[Material for this exercise]
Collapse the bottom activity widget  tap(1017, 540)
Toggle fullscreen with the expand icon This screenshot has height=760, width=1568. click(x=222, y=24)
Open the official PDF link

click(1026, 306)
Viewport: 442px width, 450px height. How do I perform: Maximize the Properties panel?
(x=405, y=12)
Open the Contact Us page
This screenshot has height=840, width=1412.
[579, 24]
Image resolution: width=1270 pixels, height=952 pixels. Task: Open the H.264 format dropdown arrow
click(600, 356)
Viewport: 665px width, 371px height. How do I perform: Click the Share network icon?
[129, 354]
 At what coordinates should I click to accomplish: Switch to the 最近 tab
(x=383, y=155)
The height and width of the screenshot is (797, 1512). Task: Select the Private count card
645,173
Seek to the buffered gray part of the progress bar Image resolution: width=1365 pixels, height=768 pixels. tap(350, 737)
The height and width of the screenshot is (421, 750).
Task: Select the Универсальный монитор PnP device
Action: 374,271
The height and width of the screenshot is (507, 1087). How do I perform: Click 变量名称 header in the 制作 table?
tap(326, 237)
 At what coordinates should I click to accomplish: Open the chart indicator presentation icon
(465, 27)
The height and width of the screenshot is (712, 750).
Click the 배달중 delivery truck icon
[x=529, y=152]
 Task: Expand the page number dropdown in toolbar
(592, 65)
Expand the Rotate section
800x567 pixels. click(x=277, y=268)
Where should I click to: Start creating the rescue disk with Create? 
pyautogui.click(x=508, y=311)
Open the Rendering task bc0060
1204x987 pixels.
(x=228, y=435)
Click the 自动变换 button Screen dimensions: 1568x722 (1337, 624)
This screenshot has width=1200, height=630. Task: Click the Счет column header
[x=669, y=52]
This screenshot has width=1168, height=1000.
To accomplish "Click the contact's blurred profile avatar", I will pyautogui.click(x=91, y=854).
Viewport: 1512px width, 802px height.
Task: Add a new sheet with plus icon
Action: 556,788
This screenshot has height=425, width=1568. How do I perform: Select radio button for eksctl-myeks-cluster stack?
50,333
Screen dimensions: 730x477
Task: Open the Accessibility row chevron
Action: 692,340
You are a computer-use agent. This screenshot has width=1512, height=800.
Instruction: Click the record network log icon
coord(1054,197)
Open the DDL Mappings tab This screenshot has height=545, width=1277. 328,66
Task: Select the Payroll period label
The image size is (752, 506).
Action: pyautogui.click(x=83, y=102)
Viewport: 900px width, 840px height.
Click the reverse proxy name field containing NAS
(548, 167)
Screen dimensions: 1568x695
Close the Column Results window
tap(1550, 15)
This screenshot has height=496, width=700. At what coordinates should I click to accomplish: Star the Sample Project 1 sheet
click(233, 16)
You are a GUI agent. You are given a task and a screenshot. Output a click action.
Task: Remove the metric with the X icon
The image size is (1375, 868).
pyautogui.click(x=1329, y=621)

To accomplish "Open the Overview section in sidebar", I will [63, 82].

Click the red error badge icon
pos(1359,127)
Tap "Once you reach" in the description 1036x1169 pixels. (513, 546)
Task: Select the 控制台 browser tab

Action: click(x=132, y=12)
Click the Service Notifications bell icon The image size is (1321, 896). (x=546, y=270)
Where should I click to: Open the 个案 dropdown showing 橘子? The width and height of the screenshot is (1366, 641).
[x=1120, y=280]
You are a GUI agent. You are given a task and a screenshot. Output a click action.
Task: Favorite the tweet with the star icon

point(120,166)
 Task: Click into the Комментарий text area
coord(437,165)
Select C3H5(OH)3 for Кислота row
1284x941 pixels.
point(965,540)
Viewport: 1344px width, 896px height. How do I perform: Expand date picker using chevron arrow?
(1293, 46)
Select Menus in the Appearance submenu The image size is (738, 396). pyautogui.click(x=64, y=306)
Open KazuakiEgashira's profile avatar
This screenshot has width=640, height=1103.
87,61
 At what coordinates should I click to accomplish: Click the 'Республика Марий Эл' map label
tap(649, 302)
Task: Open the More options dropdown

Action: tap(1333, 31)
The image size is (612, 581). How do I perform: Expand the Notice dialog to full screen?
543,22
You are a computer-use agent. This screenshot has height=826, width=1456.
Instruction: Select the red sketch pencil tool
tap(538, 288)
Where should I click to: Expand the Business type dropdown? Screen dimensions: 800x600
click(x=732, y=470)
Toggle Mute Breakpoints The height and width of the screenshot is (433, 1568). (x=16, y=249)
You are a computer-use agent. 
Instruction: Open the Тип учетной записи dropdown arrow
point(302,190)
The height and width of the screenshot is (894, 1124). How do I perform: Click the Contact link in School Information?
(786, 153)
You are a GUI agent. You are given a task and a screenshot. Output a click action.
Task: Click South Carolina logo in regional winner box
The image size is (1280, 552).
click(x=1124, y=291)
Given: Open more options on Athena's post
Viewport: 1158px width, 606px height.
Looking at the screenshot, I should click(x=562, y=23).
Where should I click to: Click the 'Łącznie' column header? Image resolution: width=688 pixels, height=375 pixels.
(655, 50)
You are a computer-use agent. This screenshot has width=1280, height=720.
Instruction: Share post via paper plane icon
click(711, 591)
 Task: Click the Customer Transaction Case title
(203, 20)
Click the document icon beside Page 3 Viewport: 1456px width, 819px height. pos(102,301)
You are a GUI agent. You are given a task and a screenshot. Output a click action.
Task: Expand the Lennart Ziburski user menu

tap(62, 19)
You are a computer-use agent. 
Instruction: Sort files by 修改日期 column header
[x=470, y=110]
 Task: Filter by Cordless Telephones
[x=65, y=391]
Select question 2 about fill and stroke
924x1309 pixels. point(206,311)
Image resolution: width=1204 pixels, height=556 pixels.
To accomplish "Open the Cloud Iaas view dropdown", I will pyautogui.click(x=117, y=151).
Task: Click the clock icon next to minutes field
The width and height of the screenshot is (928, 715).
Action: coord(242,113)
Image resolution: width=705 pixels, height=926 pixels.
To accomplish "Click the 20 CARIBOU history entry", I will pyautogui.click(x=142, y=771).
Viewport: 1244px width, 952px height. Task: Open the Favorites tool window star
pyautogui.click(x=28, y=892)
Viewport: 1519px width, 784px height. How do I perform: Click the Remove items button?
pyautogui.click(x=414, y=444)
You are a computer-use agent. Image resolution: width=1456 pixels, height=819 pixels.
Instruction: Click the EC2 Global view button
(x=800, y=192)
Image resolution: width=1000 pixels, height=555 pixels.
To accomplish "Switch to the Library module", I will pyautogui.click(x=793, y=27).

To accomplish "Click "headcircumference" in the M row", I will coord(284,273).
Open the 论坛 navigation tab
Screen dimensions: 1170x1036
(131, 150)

[Do this] Copy the data verbatim, from the line containing "Where should I click to: Expand" through the line containing "click(711, 591)", inclusive.

[Task answer]
Where should I click to: Expand the Business type dropdown? Screen dimensions: 800x600
click(x=732, y=470)
Toggle Mute Breakpoints The height and width of the screenshot is (433, 1568). (x=16, y=249)
You are a computer-use agent. 
Instruction: Open the Тип учетной записи dropdown arrow
point(302,190)
The height and width of the screenshot is (894, 1124). How do I perform: Click the Contact link in School Information?
(786, 153)
You are a GUI agent. You are given a task and a screenshot. Output a click action.
Task: Click South Carolina logo in regional winner box
The image size is (1280, 552).
click(x=1124, y=291)
Given: Open more options on Athena's post
Viewport: 1158px width, 606px height.
Looking at the screenshot, I should click(x=562, y=23).
Where should I click to: Click the 'Łącznie' column header? Image resolution: width=688 pixels, height=375 pixels.
(655, 50)
You are a computer-use agent. This screenshot has width=1280, height=720.
Instruction: Share post via paper plane icon
click(711, 591)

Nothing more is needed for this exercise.